* Okuma Metni *
/---
İSTİBDAT TAHAKKÜMDÜR, KEYFİ MUAMELEDİR VE KUVVETLİNİN YANINDADIR! (III)

Evet, sevgili dostlar.

“İSTİBDAT TAHAKKÜMDÜR, KEYFİ MUAMELEDİR VE KUVVETLİNİN YANINDADIR” başlıklı yazı serimize bugün de devam ediyoruz.

Zira bu başlık, çok önemli ve çok kapsamlı manaları bünyesinde taşımaktadır...

Onun içinde, bu başlık altında sohbetlerimize bir süre devam edeceğiz..

Dedik ya; “İstibdat tahakkümdür, zulümdür, keyfi muameledir...”

Peki neden?..

Çünkü, insanlık dışı bir yaşam tarzı söz konusudur...

Toplumlara medeniyet yerine “vahşeti” yaşatan, yaşattıran, kazandıran ve kabul ettiren; bir anlayışı barındırmaktadır...

Ne insani, ne vicdani ve ne de rahmanidir?..

Hiç kuşkusuz ki, bizim medeniyetimiz, İslam medeniyetidir..

Zira, Kur’anın hükümlerine dayanıyor.

Ama gerçek, manada İslam medeniyetini yaşamak ve yaşatmakla, ancak başarılı olunabilinir?..

***

Ki, Şeriat-ı garrayı Ahmediye’nin ana ilke ve prensipleri altında yaşar, İslam medeniyeti!..

Bu kural ve ilkeler, o olmadığı takdirde zaten medeniyet sayılamaz.

Olsa olsa kelimenin başındaki “mim” harfi atılır; “deniyet” olur..
\---
* Veri Kesiti *
/---
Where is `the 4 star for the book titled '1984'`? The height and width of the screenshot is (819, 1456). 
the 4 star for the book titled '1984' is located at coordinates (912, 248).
\---
* Yapılacak Çalışmalar *
1. Okuma metninde "Onun içinde, bu" ile "bir anlayışı barındırmaktadır..." arasındaki bölümü, bu ifadeler de dahil olmak üzere, hiç değiştirmeden yazınız.
2. Okuma metnine göre medeniyet sayılamayan durumda kelimenin başından hangi harf atılır?
Veriler bu çalışmada hiçbir rol oynamaz.

* Görev Çözümleri *
1.
Onun içinde, bu başlık altında sohbetlerimize bir süre devam edeceğiz..

Dedik ya; “İstibdat tahakkümdür, zulümdür, keyfi muameledir...”

Peki neden?..

Çünkü, insanlık dışı bir yaşam tarzı söz konusudur...

Toplumlara medeniyet yerine “vahşeti” yaşatan, yaşattıran, kazandıran ve kabul ettiren; bir anlayışı barındırmaktadır...

2. "Mim" harfi atılır.